Troubleshooting a Hung Windows Server

Troubleshooting a hung or non-responsive Windows server can be a challenging endeavor. Simply hitting the reset button is no longer a tolerated option as an increasing number of these servers are used for business critical operations.

There are a variety of reasons why a server may hang including both hardware and software issues.

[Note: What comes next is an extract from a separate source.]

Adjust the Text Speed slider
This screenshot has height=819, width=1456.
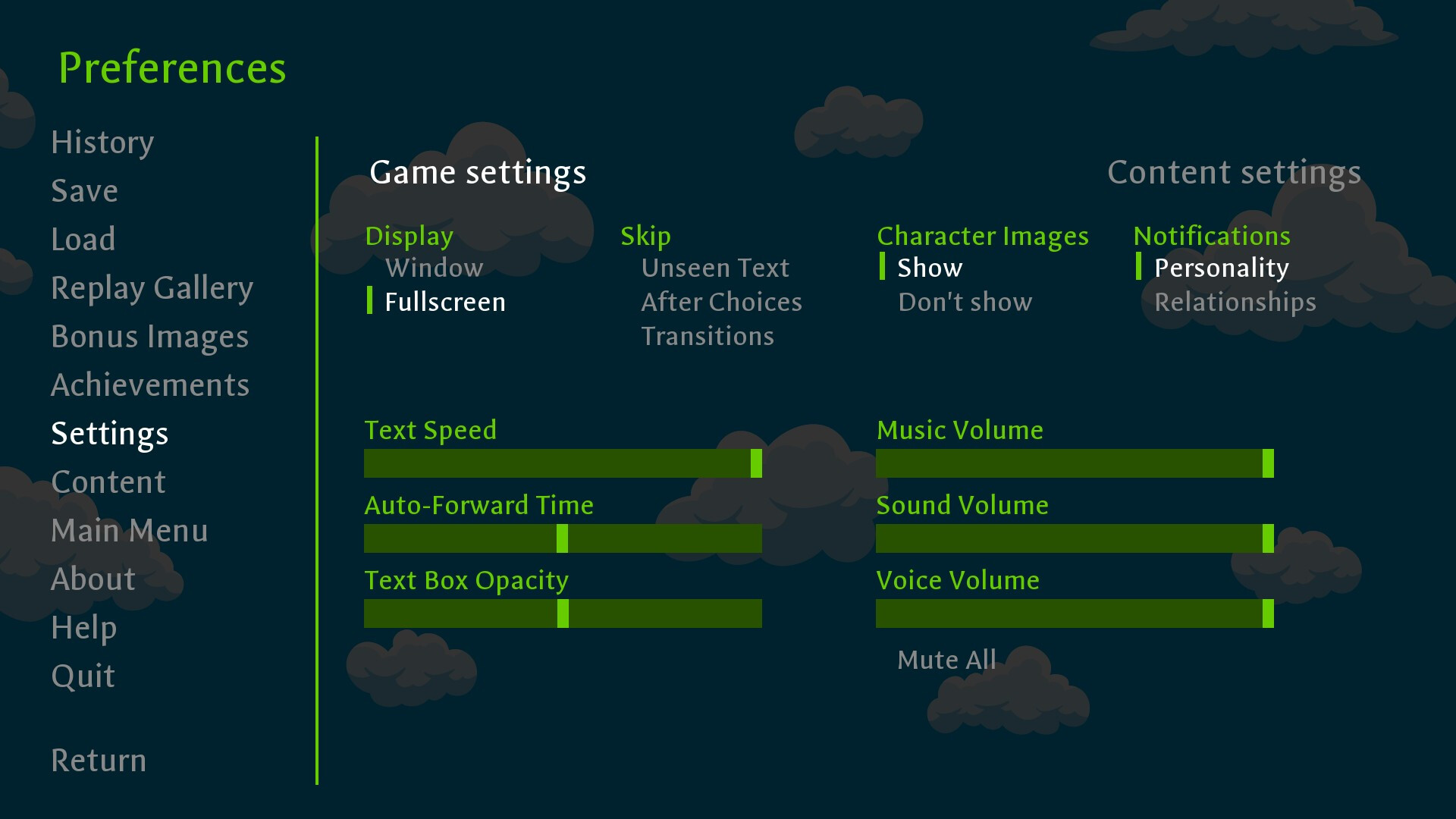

For example bad NIC, device driver conflicts, resource pool depletion… etc

Here are some of the basic steps for troubleshooting an incident related to physical windows server in non-responsive/hung state

1. Try to Ping the server in hung state.
2. If server is reachable via ping try RDP to server and see if you are able to login.
3. If ping is working and RDP is not working then try to manage server remotely using ‘computer management’ or ‘pstools’ or “perfmon” from another server in same network.
4. If server is reachable via ping not via any other remote management tools then login to hardware remote console RSA/DRAC/ILO (if available).
5. Check the server status in hardware console and see if you are able to login.
6. If you are able to login to server console via RSA/DRAC/ILO then use perfmon to generate the performance report on server or use task manager and look for process that is consuming high CPU/memory, look for errors in event logs.
7. If server is non-responsive even from server console RSA/DRAC/ILO then perform NMI reboot. NMI generates a forced crash dump which may only be necessary if other means of troubleshooting prove unsuccessful.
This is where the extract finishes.